Whisper Leak: A novel side-channel attack on remote language models (www.microsoft.com)

🤖 AI Summary
Microsoft disclosed "Whisper Leak," a new side‑channel attack that can infer the topic of conversations with remote, streaming language models by observing encrypted network traffic (packet sizes and timings) despite TLS. The attack targets the autoregressive, token‑by‑token streaming behavior of modern chatbots and poses real privacy risks for users in sensitive contexts—healthcare, legal, political dissent—because a network observer (ISP, local Wi‑Fi eavesdropper, or nation‑state) could reliably flag conversations about specific topics even when payloads are encrypted.

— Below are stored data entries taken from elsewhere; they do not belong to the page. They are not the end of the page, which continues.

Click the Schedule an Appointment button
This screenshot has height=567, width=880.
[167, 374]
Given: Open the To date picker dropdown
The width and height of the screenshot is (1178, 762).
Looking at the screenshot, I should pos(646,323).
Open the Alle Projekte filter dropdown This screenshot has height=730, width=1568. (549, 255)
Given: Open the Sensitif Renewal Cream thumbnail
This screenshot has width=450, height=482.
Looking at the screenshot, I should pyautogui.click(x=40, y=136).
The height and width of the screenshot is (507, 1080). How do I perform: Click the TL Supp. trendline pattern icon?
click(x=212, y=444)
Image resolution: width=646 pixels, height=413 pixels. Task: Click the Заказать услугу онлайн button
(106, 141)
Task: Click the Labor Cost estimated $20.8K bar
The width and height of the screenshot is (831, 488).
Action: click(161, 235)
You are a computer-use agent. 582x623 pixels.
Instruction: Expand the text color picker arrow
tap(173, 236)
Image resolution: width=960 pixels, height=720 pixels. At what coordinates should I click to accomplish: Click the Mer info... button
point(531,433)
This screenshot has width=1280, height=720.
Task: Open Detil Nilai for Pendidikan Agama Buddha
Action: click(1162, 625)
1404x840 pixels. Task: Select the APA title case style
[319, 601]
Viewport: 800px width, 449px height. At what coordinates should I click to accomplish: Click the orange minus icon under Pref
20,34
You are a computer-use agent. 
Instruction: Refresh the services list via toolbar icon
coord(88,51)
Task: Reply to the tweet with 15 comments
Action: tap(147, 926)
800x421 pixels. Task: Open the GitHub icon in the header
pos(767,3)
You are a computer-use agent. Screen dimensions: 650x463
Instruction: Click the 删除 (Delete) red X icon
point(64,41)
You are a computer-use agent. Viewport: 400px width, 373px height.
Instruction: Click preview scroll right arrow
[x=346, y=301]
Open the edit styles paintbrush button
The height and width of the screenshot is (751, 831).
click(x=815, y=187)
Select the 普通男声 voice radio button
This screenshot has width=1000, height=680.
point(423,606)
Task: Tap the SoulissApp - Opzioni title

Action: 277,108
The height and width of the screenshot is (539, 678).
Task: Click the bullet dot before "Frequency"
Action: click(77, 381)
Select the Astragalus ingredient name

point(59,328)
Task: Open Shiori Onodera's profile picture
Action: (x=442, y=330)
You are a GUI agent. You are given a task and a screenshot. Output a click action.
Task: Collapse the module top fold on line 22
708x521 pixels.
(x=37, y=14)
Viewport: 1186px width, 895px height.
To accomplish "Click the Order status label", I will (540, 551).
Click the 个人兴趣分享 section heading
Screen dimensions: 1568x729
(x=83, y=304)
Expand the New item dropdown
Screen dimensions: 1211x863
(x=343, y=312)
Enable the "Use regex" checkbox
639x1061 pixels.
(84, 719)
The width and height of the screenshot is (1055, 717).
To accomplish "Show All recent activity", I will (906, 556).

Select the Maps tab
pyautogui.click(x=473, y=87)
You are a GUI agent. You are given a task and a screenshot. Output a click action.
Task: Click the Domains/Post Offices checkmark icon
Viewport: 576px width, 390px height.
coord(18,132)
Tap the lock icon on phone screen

Technically, researchers trained classifiers (LightGBM, Bi‑LSTM, and a token‑bucketed DistilBERT) on sequences of encrypted packet lengths and inter‑arrival times to distinguish a target topic (e.g., money‑laundering queries) from large background corpora. In controlled tests they achieved very high AUPRC (often >98%), and in a simulated 1-in-10,000 monitoring scenario could attain 100% precision while catching 5–50% of target conversations. Effectiveness improves with more training data and richer multi‑turn signals. Vendors responded: OpenAI, Microsoft Azure, Mistral and xAI deployed mitigations such as streaming obfuscation—injecting random-length filler into streams—to mask token lengths; Microsoft verified this reduces attack effectiveness to acceptable levels. Caveat: real‑world performance depends on traffic diversity, but the finding highlights a practical, evolving privacy threat and underscores the need for protocol- and service‑level defenses.